To book a group travelling together of 10 or more passengers please contact us for a group travel quote by calling the OpenSkies Concierge desk at the numbers above and ask for the groups department.


Eligible fares may be canceled and refunded through the self managed area at Manage my Booking. Not all fares are eligible for a refund. If you believe you may be entitled to a refund please call our OpenSkies Concierge desk or write to us at the address below.

Tel 0800 91 21 28
Open 24/7

Tel 0800 0 22 77 93
Open 24/7

Call 1 800 452 1201
Open 24/7

Administrative Offices

Indigo House
Mulberry Business Park
Fishponds Road
WokinghamBerkshire RG41 2GY

Please indicate in writing to us the name of the person or department.

Lost Luggage

Tel 0800 91 21 28
Open 24/7

Tel 0800 0 22 77 93
Open 24/7

Tel 1 866 581-3596
Open 24/7


Customer Relations - OpenSkies Concierge

Tel 0800 91 21 28
Open 24/7

Tel 0800 0 22 77 93
Open 24/7

Tel 1 866 581-3596
Open 24/7


Ask a question?

Can't find the answer to your question? Please send us an email to and we will reply to you as quickly as possible.

Ah ha! Finally, the number I needed! I phoned the 866 number shown above and asked about the JFK and AMS lounges, and which JFK terminal OpenSkies uses.

The first gentlemen I spoke with sounded far away and with a distinctly foreign accent (I assumed India, but forgot to ask). He was extremely kind and polite, and certainly knew about JFK Terminal 7 as the departure point. However, he knew very little about OpenSkies lounges in either JFK and AMS other than the fact that they existed.
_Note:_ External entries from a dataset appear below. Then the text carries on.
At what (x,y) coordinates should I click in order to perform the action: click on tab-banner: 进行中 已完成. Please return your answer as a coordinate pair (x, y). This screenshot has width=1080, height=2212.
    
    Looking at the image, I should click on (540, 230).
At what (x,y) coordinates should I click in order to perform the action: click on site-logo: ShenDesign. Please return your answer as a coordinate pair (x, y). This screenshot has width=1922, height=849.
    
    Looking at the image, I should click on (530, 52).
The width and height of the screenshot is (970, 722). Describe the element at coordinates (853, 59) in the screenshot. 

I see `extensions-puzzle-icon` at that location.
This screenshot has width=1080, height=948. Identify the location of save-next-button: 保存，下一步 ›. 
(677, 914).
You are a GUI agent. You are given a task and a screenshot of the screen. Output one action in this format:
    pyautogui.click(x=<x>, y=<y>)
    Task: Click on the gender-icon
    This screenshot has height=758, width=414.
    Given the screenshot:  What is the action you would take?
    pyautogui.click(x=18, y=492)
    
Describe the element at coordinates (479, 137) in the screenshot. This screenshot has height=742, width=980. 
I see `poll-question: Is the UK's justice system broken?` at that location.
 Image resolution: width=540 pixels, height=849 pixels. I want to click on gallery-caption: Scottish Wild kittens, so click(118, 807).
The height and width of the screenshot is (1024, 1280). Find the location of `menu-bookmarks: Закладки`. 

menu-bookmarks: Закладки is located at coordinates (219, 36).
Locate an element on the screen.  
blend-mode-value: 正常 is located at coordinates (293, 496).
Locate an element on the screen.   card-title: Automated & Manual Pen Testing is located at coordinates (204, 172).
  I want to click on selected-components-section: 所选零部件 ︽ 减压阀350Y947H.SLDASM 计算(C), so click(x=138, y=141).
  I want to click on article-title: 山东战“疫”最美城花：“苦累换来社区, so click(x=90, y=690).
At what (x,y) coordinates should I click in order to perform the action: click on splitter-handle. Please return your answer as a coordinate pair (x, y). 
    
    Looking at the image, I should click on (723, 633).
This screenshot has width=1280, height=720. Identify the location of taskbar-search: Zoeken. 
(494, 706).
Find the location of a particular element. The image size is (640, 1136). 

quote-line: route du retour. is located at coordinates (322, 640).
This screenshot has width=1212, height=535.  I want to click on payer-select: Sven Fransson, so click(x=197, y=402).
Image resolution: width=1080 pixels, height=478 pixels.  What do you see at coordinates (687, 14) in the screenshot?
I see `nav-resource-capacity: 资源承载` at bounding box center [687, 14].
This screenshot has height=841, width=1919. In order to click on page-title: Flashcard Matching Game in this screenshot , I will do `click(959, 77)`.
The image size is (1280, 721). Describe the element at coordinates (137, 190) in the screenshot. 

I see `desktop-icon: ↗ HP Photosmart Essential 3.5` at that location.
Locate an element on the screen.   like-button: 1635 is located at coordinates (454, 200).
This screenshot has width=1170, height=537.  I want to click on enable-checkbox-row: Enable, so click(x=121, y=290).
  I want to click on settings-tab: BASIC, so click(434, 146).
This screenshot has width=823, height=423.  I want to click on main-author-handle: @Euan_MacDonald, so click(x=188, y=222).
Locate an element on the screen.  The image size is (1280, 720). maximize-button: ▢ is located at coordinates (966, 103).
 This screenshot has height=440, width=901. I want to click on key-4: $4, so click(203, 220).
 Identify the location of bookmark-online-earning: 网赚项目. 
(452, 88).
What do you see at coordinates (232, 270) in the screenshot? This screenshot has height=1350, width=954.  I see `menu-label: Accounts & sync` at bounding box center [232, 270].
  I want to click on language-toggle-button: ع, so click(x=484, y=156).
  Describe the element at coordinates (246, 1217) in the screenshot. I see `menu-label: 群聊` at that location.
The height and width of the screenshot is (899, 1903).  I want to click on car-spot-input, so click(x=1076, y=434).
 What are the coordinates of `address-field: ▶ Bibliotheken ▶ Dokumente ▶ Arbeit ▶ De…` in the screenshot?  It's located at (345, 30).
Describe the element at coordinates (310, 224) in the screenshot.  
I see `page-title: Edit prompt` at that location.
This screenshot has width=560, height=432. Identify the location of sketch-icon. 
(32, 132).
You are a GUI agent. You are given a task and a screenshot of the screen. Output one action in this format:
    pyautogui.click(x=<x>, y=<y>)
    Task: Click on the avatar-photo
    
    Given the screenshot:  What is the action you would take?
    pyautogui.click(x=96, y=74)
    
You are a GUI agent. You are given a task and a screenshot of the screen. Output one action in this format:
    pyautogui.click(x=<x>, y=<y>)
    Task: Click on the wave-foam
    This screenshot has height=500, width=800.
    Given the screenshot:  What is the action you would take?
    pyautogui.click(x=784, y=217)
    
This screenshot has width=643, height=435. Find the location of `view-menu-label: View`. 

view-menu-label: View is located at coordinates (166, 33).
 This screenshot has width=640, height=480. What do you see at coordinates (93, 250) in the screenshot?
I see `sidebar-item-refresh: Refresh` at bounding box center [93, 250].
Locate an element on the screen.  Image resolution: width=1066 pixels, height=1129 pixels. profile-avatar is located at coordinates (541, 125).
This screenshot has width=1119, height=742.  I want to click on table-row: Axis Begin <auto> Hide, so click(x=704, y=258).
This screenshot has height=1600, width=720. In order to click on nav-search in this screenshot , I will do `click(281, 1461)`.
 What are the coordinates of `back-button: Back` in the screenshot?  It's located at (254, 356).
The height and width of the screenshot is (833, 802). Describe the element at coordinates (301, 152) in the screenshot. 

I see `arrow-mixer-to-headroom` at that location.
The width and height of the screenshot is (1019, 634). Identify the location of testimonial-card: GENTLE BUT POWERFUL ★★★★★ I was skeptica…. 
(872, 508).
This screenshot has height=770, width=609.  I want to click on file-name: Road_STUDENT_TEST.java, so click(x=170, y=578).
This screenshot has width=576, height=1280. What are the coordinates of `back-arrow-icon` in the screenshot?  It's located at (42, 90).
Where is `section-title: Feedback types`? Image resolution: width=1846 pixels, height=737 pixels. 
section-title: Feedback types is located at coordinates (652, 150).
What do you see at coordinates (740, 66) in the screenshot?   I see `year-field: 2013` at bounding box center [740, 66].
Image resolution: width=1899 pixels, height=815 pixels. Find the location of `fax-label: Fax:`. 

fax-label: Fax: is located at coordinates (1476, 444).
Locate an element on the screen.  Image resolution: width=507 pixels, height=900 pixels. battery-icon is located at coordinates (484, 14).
After being on hold for some time while he inquired and researched about shower facilities at the Amsterdam lounge, he came back with no firm answer.

So telephoned again the next day and at a different hour, and this time I spoke with two ladies who sounded very British. They could not answer my question about accessibility to shower facilities in the Schiphol OpenSkies lounge, and asked to call back.

One hour later my cell phone buzzed, and I received my answer: no showers in the OpenSkies Amsterdam lounge. However, they hastened to add, public showers are available free of charge at Schiphol, so long as one brings one's own towel and soap.

And, I was told, the airport hotel provides a room with showers for a mere 15 Euros. The downside to using the hotel, though, is that it is outside security. My return flight, departing just four hours after my arrival, means that I don't have to clear Customs & Immigration at AMS, nor do I want to subject myself to re-entering security once outside. Thus I plan to pack my own towel and soap and use the free public showers inside security.

That's what I have learned about OpenSkies during the preflight period: so far, mostly good. Their website is spiffy, up-to-date, and user-friendly, with the few small nits I discussed. The real people at OpenSkies whom I spoke with to obtain planning information for my trip were very nice and tried hard to answer my questions. Overall, I am impressed, and looking forward to my flights next week.

I don't think of myself as a curmudgeon, but I admit that I am a difficult customer for any airline to impress and please in premium cabins. I've flown in so many, so often. Naturally I will be writing about every aspect of my experience flying OpenSkies next week, so look for it here by late Thursday night, October 16th.

Frankly, I can hardly wait. It sure appears that OpenSkies did their homework and is likely to get most things right. I hope my optimism proves to be fact.